Monday 1 October 2018

Louis Auchincloss gets it (Portrait in Brownstone pub.1962)


Hugo looked at her suspiciously. He was not a bit sure that she cared about beautiful things. She lacked the smallest inclination for the abstract or philosophic. Her alert eye went straight from the general design to the specific detail, as her mind raced to the nearest pigeonhole. ‘I get it’ was the phrase most often on her lips. She seemed bent on reducing the wilderness of observed phenomena to an ordered garden, with white labels tied to the stem of every flower. But once defined there was an end to a subject; Alfreda was ready and eager to move to the next. She saw no point in dallying, in turning things over, in pondering their implications.
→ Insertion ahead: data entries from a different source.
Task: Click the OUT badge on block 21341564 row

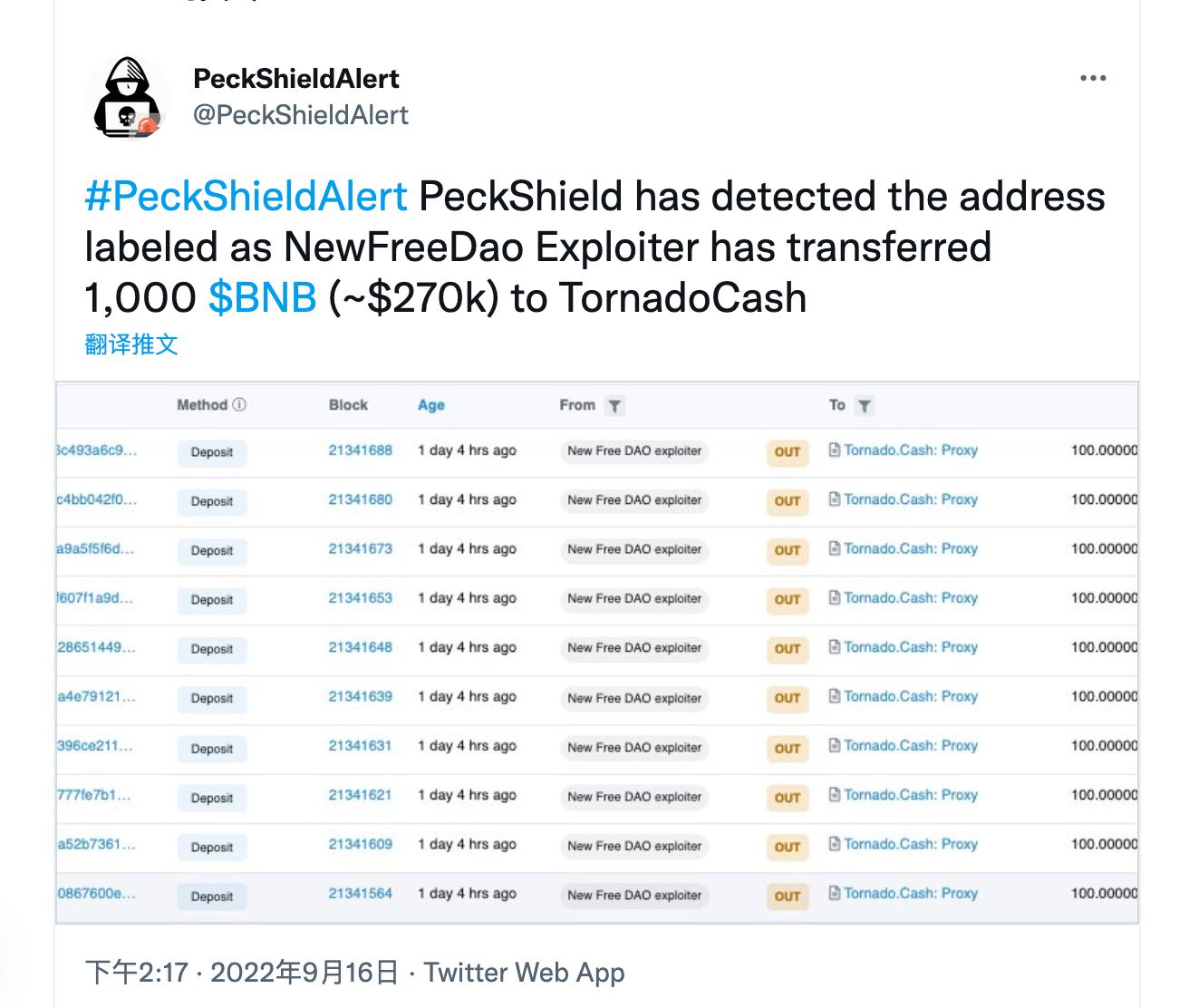Action: pos(787,896)

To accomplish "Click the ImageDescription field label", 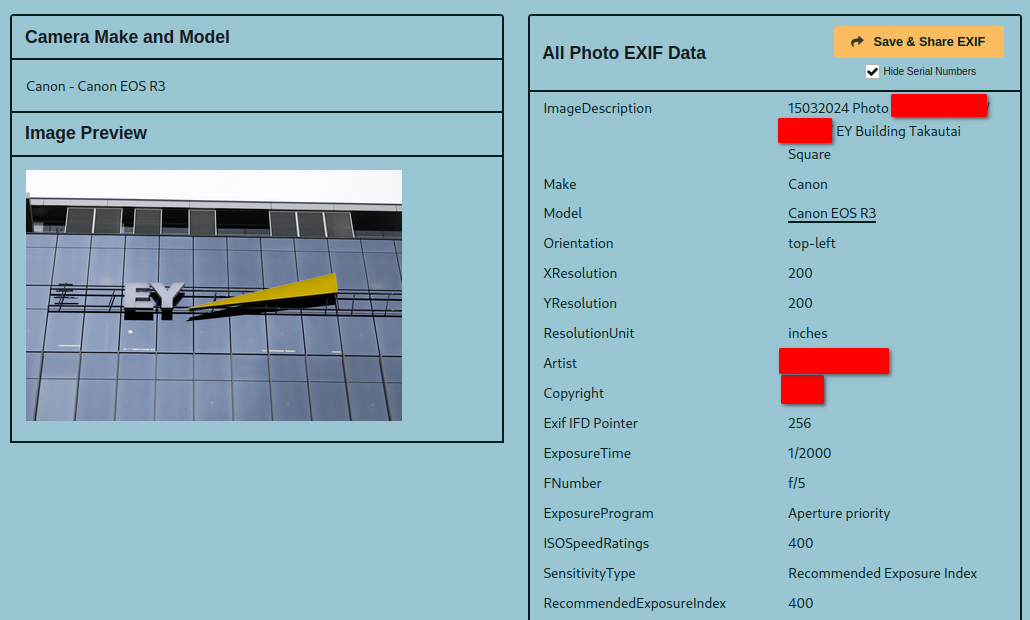I will point(597,108).
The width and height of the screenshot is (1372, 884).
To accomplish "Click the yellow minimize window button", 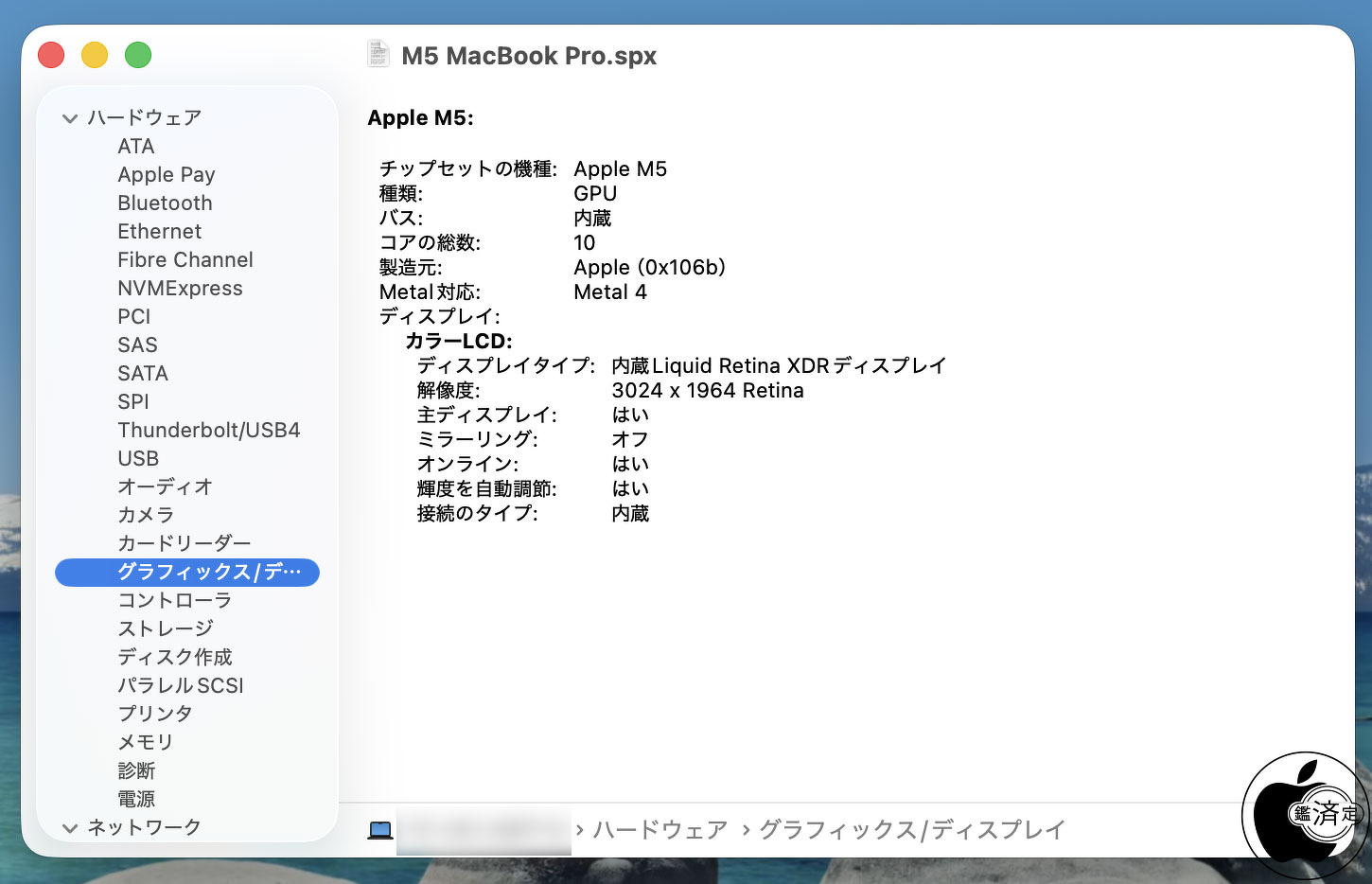I will 95,55.
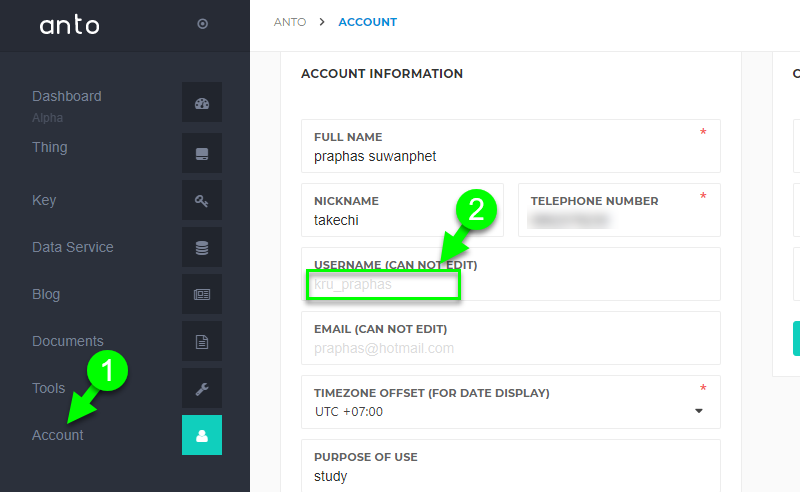Viewport: 800px width, 492px height.
Task: Click the Data Service database icon
Action: (202, 247)
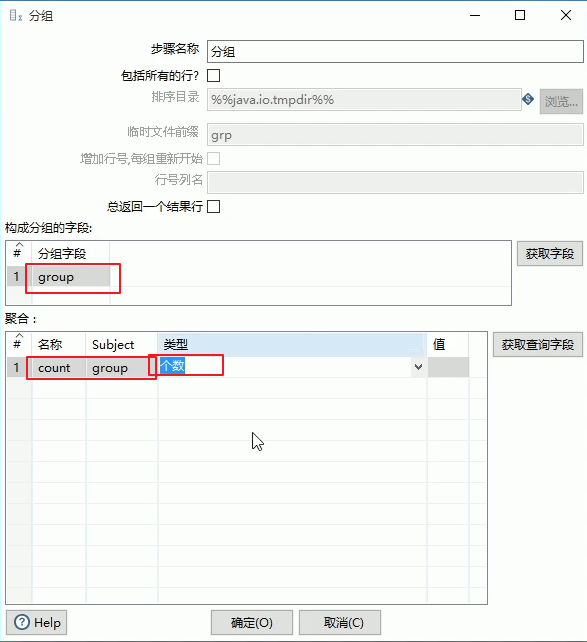This screenshot has width=587, height=642.
Task: Click the 获取查询字段 button
Action: 538,345
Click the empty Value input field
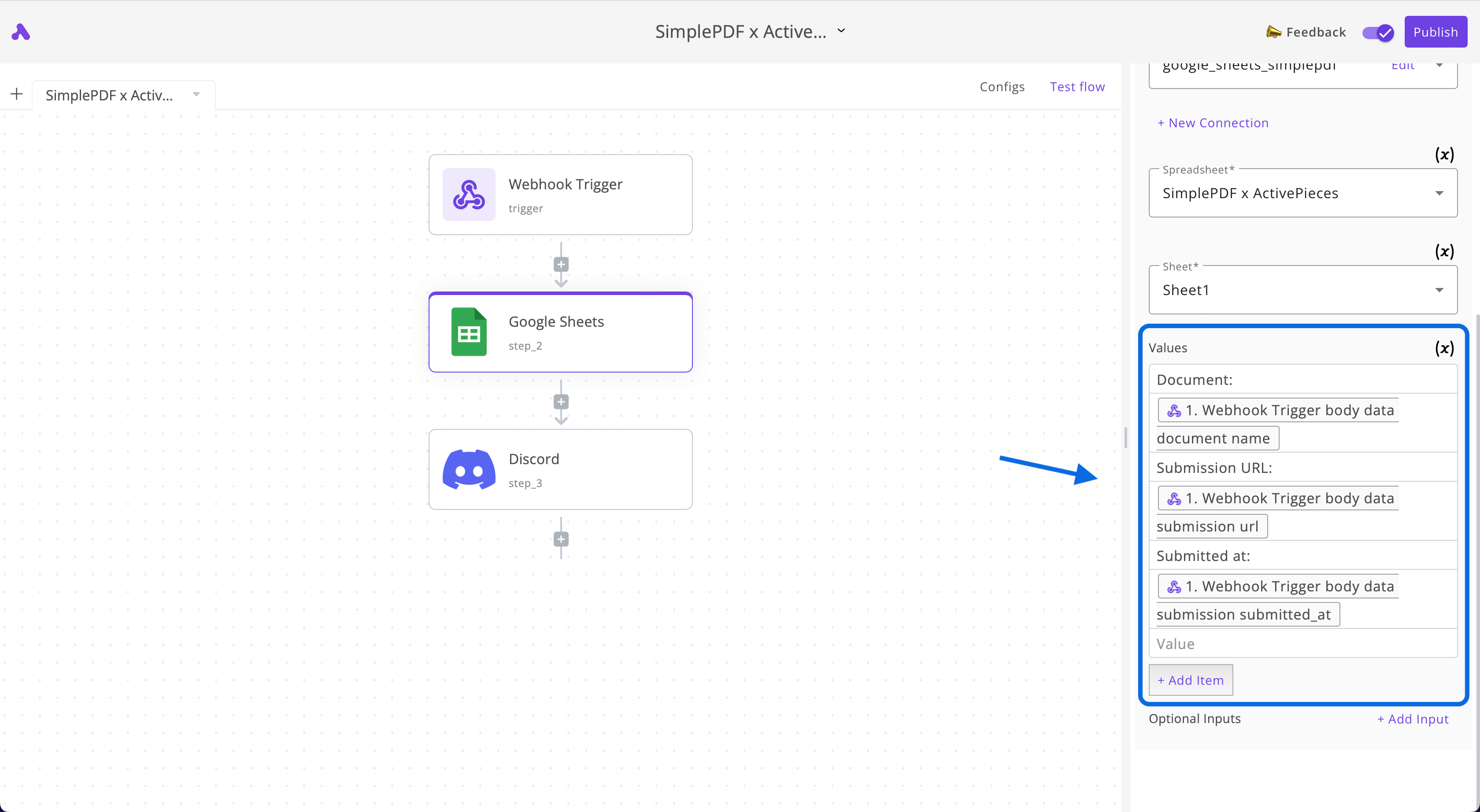The height and width of the screenshot is (812, 1480). 1299,643
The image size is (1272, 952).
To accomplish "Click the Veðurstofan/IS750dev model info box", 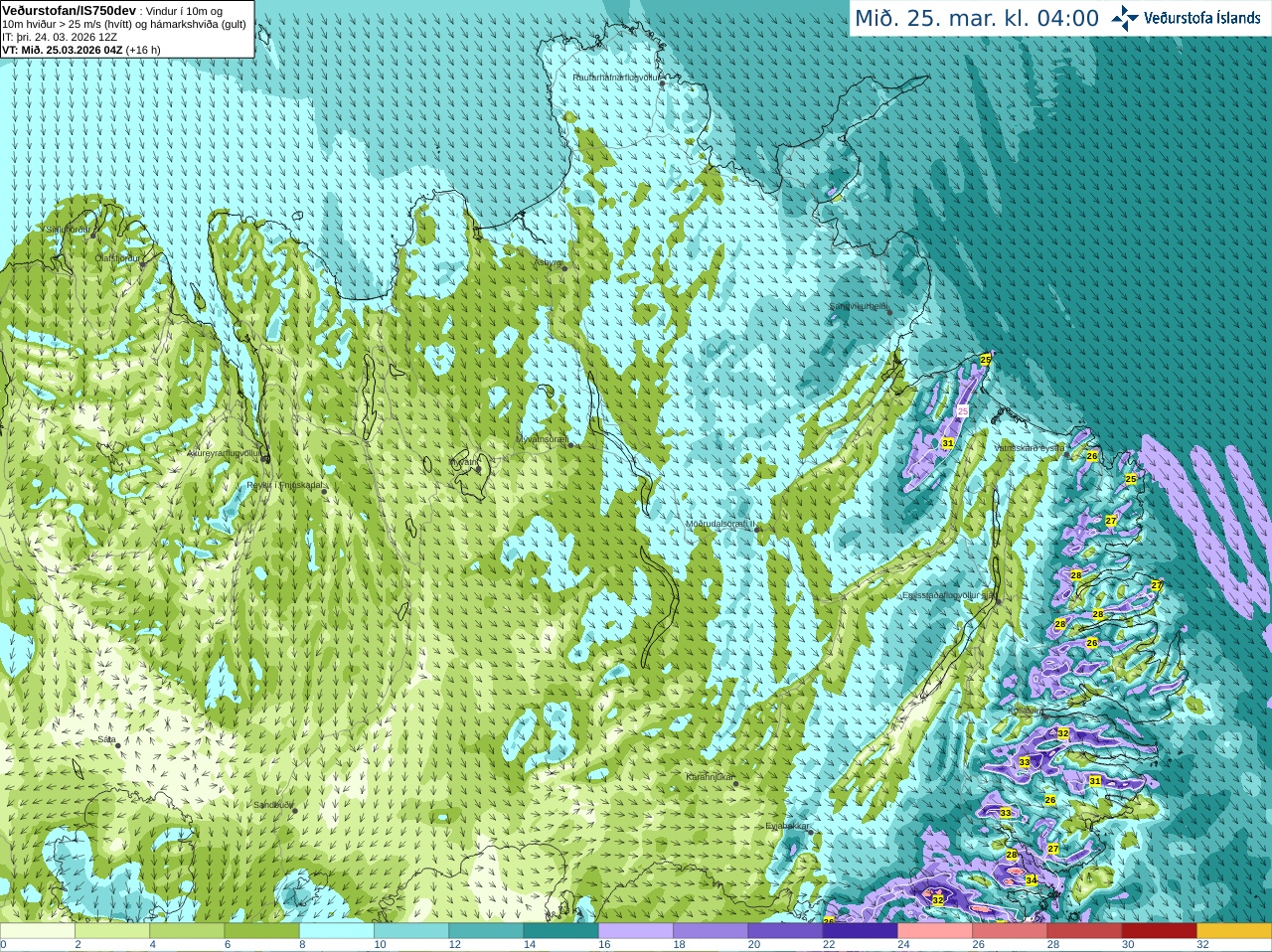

Nor, in truth, did Hugo, but the exaggeration in her of his own intellectual bad habits made him uneasily aware of the toll of their kind of bright, picking mentality . And it exasperated him that everything he tried to teach her was immediately drawn through the tight sieve of her preconceptions, so that only what she had already believed remained.
(from Portrait in Brownstone by Louis Auchincloss)

A suitable match for darling Hugo and Mother will make sure of it. Alfreda is holding out for an ambassador and doesn’t see Hugo as a contender. He must be built up, amplified by power and position. It’s not the money, because one has never known anything else. Alfreda must be made to see him, to get him.